When Worlds Collide: Conflicting Federal and State Regulations on Customer Contact

The landscape of regulations affecting how businesses reach their customers continues to become increasingly complex, as laws like the Telephone Consumer Protection Act (TCPA) are updated and new mandates from federal and state regulations go into effect. This creates a swirl of confusion as companies try to figure out which rules apply for their industry and their outreach to customers. And not reaching out to customers is no longer an option—customers expect and often demand more proactive outreach from the companies they do business with. So how do you deal with different regulations that might conflict?

In an ideal world, I’m guessing that anyone in the customer contact business would gladly settle for a single federal law that clearly sets forth the rules of the road. If such a law balanced the interests of consumer privacy with the need for companies to communicate with their current and prospective customers, even better.

Please excuse me if I am interrupting your search for flying pigs.

There is little chance of the passage of federal legislation that will blend the alphabet soup of HIPAA, TCPA,TSR, and other laws into one set of rules. On top of that, a tide of state-mandated laws make compliance even more confusing and, often, in conflict with federal regulations.

Here’s one example of this. Back in May, theMortgage Bankers Association asked its members to lobby against the passage of the Nevada Homeowners Bill of Rights (SB 321). They did this on the grounds that with the recent Consumer Finance Protection Bureau's  comprehensive, national mortgage servicing rules, any state-specific standards by the Nevada legislature would create uncertainty, add costs, and produce possible conflicts of law. Those seem like very sensible points, so of course, the association’s requests were ignored and the bill was unanimously approved.

Therein lies the problem with state regulation—it’s a political process. With legislators, governors, and state attorneys general being elected officials, it’s difficult for them to oppose laws and rules that aim to protect consumers (i.e., voters), despite potential conflicts with federal regulations.         

For instance, consider the various state rules governing the use of autodialers and recorded messages, which is already well covered by the TCPA. One area of state focus is calling hours. The TCPA allows telemarketers to call (when it allows them to at all) only between 8 a.m. and 9 p.m. customer local time. It places no time-of-day restrictions on customer service or collections calls, allowing companies like passenger airlines to determine for themselves if it is appropriate to automatically notify passengers booked on a 6 a.m. flight of a delay or cancellation.

But various states have also weighed in on this topic. Many prohibit any automated calls before 9 a.m., while others say you can’t call after 8 p.m. One state even cuts you off at 5 p.m. and others say “not on my holidays.” While some thoughtfully provide exemptions to these rules for communications with existing customers, others do not. Almost all the states warn of hefty fines for violations, while others simply threaten criminal prosecution.

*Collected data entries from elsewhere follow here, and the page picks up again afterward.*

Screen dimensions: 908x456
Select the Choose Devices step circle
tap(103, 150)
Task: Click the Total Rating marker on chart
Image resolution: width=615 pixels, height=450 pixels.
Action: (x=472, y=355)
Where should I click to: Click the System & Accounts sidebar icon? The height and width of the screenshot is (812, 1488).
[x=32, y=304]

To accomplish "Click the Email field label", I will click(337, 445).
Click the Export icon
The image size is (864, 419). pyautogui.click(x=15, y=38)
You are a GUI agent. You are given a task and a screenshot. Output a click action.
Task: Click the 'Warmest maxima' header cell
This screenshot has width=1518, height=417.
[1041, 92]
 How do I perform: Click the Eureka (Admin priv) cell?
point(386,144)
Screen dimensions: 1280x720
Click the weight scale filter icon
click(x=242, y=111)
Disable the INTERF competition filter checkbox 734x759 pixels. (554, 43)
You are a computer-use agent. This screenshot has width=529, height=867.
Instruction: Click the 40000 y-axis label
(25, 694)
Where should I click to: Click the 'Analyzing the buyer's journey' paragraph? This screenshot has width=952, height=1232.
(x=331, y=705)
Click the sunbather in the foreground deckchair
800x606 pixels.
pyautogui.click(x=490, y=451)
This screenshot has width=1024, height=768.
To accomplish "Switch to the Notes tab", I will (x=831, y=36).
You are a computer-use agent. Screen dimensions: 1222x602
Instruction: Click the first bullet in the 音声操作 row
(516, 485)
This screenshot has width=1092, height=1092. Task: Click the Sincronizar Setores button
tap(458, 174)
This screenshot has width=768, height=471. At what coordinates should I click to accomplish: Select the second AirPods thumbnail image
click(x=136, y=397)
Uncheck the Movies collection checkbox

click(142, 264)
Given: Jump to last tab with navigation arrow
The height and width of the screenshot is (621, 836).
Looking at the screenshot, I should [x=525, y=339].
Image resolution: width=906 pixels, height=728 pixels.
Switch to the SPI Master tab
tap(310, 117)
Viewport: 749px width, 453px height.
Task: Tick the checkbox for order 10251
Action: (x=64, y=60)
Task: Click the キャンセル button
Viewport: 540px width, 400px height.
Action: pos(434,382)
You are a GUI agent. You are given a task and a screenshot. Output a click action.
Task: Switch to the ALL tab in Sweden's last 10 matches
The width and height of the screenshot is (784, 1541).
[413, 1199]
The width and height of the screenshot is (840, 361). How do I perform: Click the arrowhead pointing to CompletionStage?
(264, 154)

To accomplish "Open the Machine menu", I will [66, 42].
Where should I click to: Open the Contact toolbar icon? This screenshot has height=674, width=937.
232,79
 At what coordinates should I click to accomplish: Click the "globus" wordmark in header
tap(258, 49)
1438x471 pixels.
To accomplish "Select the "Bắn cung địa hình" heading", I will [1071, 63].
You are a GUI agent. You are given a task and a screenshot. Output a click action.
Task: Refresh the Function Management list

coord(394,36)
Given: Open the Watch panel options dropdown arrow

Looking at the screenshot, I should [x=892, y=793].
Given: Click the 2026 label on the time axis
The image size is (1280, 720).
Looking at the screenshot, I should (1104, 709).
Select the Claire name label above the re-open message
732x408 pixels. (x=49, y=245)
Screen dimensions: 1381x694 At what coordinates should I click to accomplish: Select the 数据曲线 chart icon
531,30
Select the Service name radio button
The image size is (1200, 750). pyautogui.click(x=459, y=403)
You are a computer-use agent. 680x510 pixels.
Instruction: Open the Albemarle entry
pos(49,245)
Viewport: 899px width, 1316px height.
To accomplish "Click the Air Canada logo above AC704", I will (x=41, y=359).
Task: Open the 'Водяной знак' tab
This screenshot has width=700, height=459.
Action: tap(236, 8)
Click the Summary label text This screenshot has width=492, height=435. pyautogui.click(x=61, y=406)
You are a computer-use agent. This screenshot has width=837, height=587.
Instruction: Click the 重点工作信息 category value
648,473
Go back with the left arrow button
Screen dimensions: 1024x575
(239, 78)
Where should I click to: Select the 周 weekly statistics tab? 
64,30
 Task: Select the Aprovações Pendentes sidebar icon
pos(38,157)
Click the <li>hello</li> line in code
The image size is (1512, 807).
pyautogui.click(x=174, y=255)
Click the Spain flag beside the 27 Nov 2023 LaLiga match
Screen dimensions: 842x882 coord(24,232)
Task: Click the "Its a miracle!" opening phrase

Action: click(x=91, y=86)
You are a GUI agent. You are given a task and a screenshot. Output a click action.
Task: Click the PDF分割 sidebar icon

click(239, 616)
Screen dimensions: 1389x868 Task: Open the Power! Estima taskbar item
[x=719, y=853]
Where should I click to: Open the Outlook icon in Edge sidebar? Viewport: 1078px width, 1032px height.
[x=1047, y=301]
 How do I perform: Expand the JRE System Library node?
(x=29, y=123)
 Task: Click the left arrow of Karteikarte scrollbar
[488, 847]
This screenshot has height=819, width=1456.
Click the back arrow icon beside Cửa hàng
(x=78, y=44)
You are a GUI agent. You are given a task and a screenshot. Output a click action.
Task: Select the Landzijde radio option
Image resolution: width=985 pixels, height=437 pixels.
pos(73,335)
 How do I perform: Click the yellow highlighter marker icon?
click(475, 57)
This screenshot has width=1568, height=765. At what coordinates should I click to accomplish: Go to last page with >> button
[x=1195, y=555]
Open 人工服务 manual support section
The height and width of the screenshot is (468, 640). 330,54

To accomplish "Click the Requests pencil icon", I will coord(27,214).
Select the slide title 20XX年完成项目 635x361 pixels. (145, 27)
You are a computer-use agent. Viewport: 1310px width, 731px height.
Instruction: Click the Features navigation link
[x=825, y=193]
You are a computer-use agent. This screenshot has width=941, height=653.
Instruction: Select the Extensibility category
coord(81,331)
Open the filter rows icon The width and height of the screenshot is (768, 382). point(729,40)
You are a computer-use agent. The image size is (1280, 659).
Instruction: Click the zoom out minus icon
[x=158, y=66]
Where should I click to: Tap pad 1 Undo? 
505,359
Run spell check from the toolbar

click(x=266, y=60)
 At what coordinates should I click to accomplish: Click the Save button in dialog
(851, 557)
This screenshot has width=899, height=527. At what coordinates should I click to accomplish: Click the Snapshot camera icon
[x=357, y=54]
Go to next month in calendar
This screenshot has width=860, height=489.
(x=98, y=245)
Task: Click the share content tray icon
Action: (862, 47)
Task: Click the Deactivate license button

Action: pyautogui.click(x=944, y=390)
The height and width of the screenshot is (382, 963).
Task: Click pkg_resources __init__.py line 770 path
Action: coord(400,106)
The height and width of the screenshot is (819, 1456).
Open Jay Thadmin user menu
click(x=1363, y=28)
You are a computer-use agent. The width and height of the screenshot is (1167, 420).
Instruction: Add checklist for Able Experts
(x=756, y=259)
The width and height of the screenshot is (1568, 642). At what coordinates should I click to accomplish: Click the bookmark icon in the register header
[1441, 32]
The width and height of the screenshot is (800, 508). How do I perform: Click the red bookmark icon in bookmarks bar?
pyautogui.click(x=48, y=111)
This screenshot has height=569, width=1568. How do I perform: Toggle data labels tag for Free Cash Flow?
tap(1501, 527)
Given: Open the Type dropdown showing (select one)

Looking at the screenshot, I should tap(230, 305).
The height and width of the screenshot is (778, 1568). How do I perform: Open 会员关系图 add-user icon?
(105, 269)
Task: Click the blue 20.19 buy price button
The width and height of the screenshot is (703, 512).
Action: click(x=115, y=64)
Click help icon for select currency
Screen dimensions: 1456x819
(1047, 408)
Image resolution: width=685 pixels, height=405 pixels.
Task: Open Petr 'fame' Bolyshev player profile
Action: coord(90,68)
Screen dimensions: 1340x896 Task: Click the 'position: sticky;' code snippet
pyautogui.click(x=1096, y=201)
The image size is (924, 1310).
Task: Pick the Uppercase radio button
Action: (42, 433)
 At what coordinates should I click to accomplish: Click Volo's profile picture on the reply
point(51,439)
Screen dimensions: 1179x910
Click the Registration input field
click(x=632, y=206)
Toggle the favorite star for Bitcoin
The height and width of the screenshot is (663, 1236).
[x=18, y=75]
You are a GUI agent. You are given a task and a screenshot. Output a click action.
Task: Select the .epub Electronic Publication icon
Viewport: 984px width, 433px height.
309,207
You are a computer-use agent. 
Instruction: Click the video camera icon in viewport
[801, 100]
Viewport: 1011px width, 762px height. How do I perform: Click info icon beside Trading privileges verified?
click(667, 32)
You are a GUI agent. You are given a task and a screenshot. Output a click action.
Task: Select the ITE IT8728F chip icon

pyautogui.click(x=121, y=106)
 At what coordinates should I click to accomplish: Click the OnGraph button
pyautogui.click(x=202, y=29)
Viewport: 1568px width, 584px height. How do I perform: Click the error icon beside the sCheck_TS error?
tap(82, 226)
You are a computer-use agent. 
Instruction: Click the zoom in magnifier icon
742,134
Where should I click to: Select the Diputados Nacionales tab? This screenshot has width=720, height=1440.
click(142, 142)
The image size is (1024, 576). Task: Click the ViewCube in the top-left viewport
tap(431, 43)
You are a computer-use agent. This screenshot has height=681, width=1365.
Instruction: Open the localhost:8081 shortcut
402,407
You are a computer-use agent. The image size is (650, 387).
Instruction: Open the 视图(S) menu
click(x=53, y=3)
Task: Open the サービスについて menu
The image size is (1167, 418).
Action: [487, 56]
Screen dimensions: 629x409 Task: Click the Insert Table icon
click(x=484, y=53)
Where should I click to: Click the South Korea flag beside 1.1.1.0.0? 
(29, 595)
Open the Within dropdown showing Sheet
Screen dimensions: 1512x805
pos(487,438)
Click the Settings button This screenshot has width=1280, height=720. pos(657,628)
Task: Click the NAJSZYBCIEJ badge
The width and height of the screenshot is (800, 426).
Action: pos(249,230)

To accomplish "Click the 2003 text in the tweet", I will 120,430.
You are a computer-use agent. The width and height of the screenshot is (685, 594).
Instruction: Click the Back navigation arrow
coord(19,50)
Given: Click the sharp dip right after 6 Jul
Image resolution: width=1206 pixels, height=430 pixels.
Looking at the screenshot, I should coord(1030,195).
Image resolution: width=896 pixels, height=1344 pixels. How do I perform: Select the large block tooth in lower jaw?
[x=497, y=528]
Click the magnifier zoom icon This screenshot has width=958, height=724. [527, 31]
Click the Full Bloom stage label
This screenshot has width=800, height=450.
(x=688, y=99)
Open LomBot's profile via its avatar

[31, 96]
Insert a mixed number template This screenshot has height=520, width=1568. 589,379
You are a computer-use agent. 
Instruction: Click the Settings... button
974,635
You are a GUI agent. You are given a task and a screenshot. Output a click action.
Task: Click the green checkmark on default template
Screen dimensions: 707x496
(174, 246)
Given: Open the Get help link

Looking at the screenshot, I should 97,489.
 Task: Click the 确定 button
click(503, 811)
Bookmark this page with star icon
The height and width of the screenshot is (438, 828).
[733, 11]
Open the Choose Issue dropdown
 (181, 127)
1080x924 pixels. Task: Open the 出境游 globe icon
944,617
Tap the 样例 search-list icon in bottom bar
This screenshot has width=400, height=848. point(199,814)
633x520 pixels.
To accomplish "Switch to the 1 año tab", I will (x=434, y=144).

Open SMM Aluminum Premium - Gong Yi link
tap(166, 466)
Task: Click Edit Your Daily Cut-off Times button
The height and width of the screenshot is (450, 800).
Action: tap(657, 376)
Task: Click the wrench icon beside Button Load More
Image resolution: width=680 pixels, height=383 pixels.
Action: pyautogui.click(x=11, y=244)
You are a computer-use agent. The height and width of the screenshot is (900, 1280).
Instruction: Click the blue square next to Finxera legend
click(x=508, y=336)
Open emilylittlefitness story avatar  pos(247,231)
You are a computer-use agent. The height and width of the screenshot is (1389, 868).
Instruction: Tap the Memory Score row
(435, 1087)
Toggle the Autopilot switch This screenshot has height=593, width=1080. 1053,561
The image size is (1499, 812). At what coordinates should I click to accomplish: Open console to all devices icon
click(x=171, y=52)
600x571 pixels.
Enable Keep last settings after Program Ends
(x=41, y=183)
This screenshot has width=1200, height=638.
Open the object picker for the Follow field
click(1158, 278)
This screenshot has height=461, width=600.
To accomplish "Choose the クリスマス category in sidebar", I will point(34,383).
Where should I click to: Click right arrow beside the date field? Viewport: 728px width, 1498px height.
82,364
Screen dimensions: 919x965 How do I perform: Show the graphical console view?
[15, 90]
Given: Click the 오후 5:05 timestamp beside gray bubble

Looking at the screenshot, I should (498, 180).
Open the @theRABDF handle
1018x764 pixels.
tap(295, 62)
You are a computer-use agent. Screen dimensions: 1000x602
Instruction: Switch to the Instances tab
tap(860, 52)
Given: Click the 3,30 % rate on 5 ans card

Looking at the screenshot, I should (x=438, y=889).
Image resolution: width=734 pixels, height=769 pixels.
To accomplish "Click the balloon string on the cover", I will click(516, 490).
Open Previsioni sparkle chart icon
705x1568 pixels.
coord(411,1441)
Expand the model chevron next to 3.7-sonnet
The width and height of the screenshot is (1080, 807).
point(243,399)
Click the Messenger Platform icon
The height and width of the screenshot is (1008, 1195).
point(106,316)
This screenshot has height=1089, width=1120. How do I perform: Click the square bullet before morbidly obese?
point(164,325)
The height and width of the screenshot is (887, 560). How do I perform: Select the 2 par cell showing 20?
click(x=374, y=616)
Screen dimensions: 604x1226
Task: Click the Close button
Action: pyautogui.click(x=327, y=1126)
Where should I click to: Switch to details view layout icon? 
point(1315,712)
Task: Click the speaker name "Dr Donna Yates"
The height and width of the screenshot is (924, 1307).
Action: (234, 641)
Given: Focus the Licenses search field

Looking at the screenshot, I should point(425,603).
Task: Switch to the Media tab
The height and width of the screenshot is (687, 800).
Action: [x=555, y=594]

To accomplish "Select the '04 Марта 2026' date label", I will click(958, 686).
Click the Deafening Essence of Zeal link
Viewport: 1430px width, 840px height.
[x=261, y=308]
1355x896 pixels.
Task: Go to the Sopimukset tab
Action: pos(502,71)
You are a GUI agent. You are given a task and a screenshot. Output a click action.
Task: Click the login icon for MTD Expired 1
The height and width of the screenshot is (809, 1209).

Such conflicts are also found in the laws governing credit and collections practices. The Fair Debt Collection Practices Act is the federal law governing the practice of third-party collection agencies, debt buyers, and collection attorneys. Original creditors are exempt from these rules, although most choose to abide by the spirit if not the letter of the law. That’s not good enough for some states. Massachusetts, among other restrictions and requirements, places specific limits on creditors’ efforts to collect bills from their own customers, allowing no more than two attempts to contact a state resident about their past due account every seven days.

To avoid running off the straight and narrow path and into the ditch of noncompliance with these state rules, customer contact operations need to work with internal IT staff and technology vendors to configure guardrails on their CRM and communications systems to limit the time of day and inter-day frequency of contacts based on the borrower’s state of residence. It’s also important to be aware of the states that require registration of equipment such as automatic dialing and announcing devices (ADAD), as well as licensing requirements for telemarketers or collection agencies.

As difficult as compliance with these varied and occasionally conflicting laws may be, it’s critical. The risks of fines, court awards, or even worse compel a dedicated effort to stay informed on applicable regulations and work for reasonable and balanced rules going forward.Walking the tightrope between compliance and customer satisfaction is a challenge all Fortune 500 companies face every day. While there is no easy answer to managing proactive customer contact and compliance, a little education, the right guardrails, and an integrated view of regulations impacting our industry can go a long way.